On track for disaster
In a way, you could almost feel sorry for Queensland Premier, Anna Bligh. Almost but not quite . . . for the simple reason that she is the architect of her own demise.
Having decided to flog-off the best elements of the state’s railway assets to partially offset the monstrous debt she has accrued recently, Bligh swapped her customary hardhat for a train driver’s cap, stoked the furnace and tooted her whistle. Despite calls from all sides – including her own staunch union base – to slow down and reconsider leaving the station, Bligh opened the throttle and refused to heed the flashing red warning signals. That she now finds herself in the controlling seat of a runaway train that appears headed for a spectacular wreck sometime in the not too distant future will eventually be seen as the defining moment of her premiership.
Given that the only glimmers of support for her determination to ignore public sentiment come largely from the top end of town who have been photographed grinning uproariously (and rather tactlessly, it must be said) at the expectation of the rich pickings from the share deals that are yet to be done, you have to wonder at her determination to self-destruct. Rather like a heroin addict going back for another injection. Her thought must be: I know this is doing me harm but I can’t help but see it as a way out of my problems. Sadly, her ‘extended family’ (that’s us cannon-fodder voters) are grieving her disconnect with reality. But she won’t listen. It’s the archetypal tale of tragedy: everyone else can see destruction looming but the victim pushes ahead blithely (or is that, Blighly?).

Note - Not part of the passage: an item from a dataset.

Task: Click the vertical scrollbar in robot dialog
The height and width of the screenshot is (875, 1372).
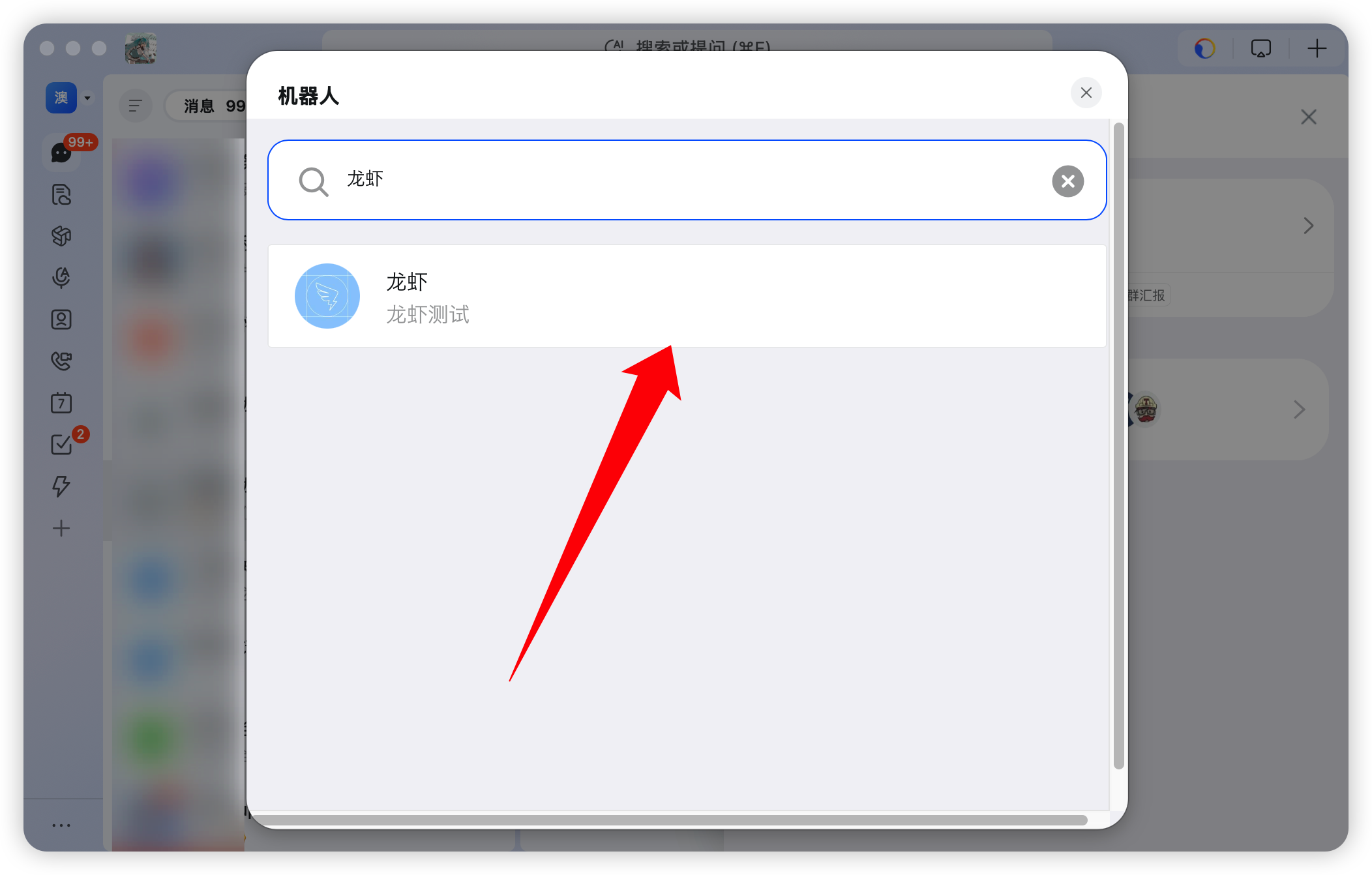Action: pyautogui.click(x=1118, y=446)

There are many sad aspects to Bligh’s asset sell-off. If nothing else, the fact that she has alienated her own union base of support should have rung alarm bells but with the evil voice of her devoted ‘supporter’, Treasurer Andrew Fraser, urging her ever onwards she threw caution to the winds. Then she decided to create two classes of Queenslanders. She tried to buy support: always a fraught strategy. She offered Queensland Rail staff an entitlement of shares to offset the unstated fear of lessened job security. But it’s an act of stupidity. Every other Queenslander looks at this cosy arrangement and says: Well, we ALL own this state asset that we have paid for with our taxes for generations, why should a select few get a privileged slice of ownership? It’s a fair question and one Anna has ignored. She is no doubt too scared to even debate the issue.

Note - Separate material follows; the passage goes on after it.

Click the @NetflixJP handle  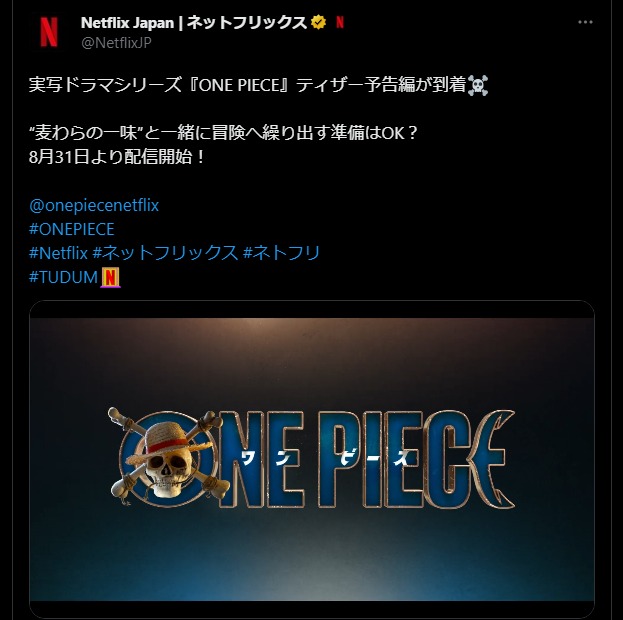coord(116,43)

Unfortunately, it is just one of many troubling issues that bedevil this strangely manic policy imperative of a Premier enduring dark days of voter discontent. Like an overboard sailor clutching at any piece of driftwood to come within reach, she has clutched it like salvation. That everyone else can see it is becoming waterlogged and will sink without trace very soon only heightens the sadness of this unbecoming act of a leader who has lost her compass.
You have to imagine that Prime Minister Kevin Rudd will feel compelled to come to her aid very soon. The fact he could not call the newly-installed Labor Premier of the major ALP state of New South Wales for several days to welcome her to the fold must surely indicate his frustration at the byzantine antics of his party’s factional warriors. To now find his own home state in almost similar death throes must be galling in the extreme. Yet, given his increasing disconnect with Aussie voters, his ability to help ally Anna must be very much in question. His tacticians must be enduring a deliciously painful choice: do we try to save Anna from almost certain destruction or do we abandon her to try and save ourselves?
These are the issues that will preoccupy Labor from governing well at state and federal levels for the foreseeable future. If the conservative parties do not rise to the challenge of presenting their credentials as alternative governments with the capacity to restore good government at both levels, they do not deserve the electoral victory that now appears increasingly to be within grasp.